Overview of the trends and evolution in Runtime Support

Research into run-time security monitoring techniques has delivered techniques that monitor conditions related to security which are expressed in the form of security policies. Often these conditions are related to an infrastructure layer (e.g. network connections) and may fail to reflect application level and context specific security requirements. Existing techniques also monitor security conditions in isolation. As a consequence, they are unable to detect security breaches and threats which arise due to interactions between different functional and dependability system requirements and security requirements, or breaches and threats which arise due to violations of conditions that relate to non infrastructural system aspects (e.g. negligence at the level of system users).

The deliverable

The deliverable document "State of the art in Runtime Support", includes an analysis of the state of the art in monitoring breaches and threats to S&D requirements, solutions and satisfaction of context conditions at run-time, and existing mechanisms and approaches for reacting to such breaches and threats.

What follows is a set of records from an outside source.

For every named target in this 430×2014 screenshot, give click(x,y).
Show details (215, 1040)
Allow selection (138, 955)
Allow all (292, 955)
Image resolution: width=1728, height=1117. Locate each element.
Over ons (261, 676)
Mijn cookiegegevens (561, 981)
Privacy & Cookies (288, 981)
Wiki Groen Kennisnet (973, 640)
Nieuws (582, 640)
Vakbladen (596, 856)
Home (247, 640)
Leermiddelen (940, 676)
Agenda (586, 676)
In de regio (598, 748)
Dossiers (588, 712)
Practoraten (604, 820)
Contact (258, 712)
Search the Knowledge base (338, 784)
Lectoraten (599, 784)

The report identifies relevant open issues that will drive the subsequent research and development work in the activity.

Key findings :

Research into general run-time requirements monitoring has investigated:
  • ways of specifying requirements for monitoring and transforming them into events that can be monitored at run-time;
  • the development of event-monitoring mechanisms;
  • the development of mechanisms for generating system events that can be used in monitoring
  • the development of mechanisms for adapting systems in order to deal with deviations from requirements at run-time. Most of the existing techniques express requirements in some high level formal specification language and subsequently assume the refinement and mapping of these requirements onto patterns of events. The occurrence of those patterns would indicate their violation at run-time.